GOAL OF THE EXERCISE ▸ Rewrite the records with every occurrence of "GUI agent" swapped for "interface agent", changing nothing else.

[Stored items]
------------------------------------------------------------------------

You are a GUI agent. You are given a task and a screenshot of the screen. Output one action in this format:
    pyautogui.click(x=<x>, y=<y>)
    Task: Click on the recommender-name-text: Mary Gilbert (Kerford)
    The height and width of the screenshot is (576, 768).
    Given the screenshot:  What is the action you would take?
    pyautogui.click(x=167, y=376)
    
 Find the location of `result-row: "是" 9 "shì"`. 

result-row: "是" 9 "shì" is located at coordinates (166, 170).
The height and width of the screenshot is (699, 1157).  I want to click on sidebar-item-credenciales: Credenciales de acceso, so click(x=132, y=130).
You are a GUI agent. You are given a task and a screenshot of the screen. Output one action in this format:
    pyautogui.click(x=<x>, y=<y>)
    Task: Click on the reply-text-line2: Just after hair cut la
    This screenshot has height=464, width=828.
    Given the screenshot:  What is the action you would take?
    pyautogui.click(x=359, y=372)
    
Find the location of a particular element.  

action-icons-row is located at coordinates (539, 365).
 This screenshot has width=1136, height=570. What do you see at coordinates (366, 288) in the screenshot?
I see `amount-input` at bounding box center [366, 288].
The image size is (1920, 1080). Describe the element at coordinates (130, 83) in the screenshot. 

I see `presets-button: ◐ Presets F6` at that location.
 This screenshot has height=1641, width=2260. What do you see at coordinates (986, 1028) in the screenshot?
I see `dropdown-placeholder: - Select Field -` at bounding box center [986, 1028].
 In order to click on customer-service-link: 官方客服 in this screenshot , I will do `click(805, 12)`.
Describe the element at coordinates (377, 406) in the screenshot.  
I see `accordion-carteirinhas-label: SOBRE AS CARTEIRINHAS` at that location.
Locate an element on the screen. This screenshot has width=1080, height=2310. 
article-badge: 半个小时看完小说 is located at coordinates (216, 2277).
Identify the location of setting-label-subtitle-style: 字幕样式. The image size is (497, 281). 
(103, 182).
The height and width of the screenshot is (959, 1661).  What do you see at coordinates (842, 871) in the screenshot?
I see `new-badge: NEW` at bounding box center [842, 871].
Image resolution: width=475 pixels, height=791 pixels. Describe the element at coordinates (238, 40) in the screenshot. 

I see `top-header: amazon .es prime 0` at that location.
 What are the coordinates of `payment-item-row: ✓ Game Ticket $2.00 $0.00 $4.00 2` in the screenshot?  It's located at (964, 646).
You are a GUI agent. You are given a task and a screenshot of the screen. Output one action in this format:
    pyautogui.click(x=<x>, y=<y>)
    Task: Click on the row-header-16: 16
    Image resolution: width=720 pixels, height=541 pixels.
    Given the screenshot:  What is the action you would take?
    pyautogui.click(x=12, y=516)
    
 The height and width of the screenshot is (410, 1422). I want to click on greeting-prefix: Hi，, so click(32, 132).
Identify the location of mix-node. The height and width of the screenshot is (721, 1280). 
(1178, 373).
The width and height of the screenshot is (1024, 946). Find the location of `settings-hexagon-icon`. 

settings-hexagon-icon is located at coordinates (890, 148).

------------------------------------------------------------------------

ANSWER BELOW ▸
You are a interface agent. You are given a task and a screenshot of the screen. Output one action in this format:
    pyautogui.click(x=<x>, y=<y>)
    Task: Click on the recommender-name-text: Mary Gilbert (Kerford)
    The height and width of the screenshot is (576, 768).
    Given the screenshot:  What is the action you would take?
    pyautogui.click(x=167, y=376)
    
 Find the location of `result-row: "是" 9 "shì"`. 

result-row: "是" 9 "shì" is located at coordinates (166, 170).
The height and width of the screenshot is (699, 1157).  I want to click on sidebar-item-credenciales: Credenciales de acceso, so click(x=132, y=130).
You are a interface agent. You are given a task and a screenshot of the screen. Output one action in this format:
    pyautogui.click(x=<x>, y=<y>)
    Task: Click on the reply-text-line2: Just after hair cut la
    This screenshot has height=464, width=828.
    Given the screenshot:  What is the action you would take?
    pyautogui.click(x=359, y=372)
    
Find the location of a particular element.  

action-icons-row is located at coordinates (539, 365).
 This screenshot has width=1136, height=570. What do you see at coordinates (366, 288) in the screenshot?
I see `amount-input` at bounding box center [366, 288].
The image size is (1920, 1080). Describe the element at coordinates (130, 83) in the screenshot. 

I see `presets-button: ◐ Presets F6` at that location.
 This screenshot has height=1641, width=2260. What do you see at coordinates (986, 1028) in the screenshot?
I see `dropdown-placeholder: - Select Field -` at bounding box center [986, 1028].
 In order to click on customer-service-link: 官方客服 in this screenshot , I will do `click(805, 12)`.
Describe the element at coordinates (377, 406) in the screenshot.  
I see `accordion-carteirinhas-label: SOBRE AS CARTEIRINHAS` at that location.
Locate an element on the screen. This screenshot has width=1080, height=2310. 
article-badge: 半个小时看完小说 is located at coordinates (216, 2277).
Identify the location of setting-label-subtitle-style: 字幕样式. The image size is (497, 281). 
(103, 182).
The height and width of the screenshot is (959, 1661).  What do you see at coordinates (842, 871) in the screenshot?
I see `new-badge: NEW` at bounding box center [842, 871].
Image resolution: width=475 pixels, height=791 pixels. Describe the element at coordinates (238, 40) in the screenshot. 

I see `top-header: amazon .es prime 0` at that location.
 What are the coordinates of `payment-item-row: ✓ Game Ticket $2.00 $0.00 $4.00 2` in the screenshot?  It's located at (964, 646).
You are a interface agent. You are given a task and a screenshot of the screen. Output one action in this format:
    pyautogui.click(x=<x>, y=<y>)
    Task: Click on the row-header-16: 16
    Image resolution: width=720 pixels, height=541 pixels.
    Given the screenshot:  What is the action you would take?
    pyautogui.click(x=12, y=516)
    
 The height and width of the screenshot is (410, 1422). I want to click on greeting-prefix: Hi，, so click(32, 132).
Identify the location of mix-node. The height and width of the screenshot is (721, 1280). 
(1178, 373).
The width and height of the screenshot is (1024, 946). Find the location of `settings-hexagon-icon`. 

settings-hexagon-icon is located at coordinates (890, 148).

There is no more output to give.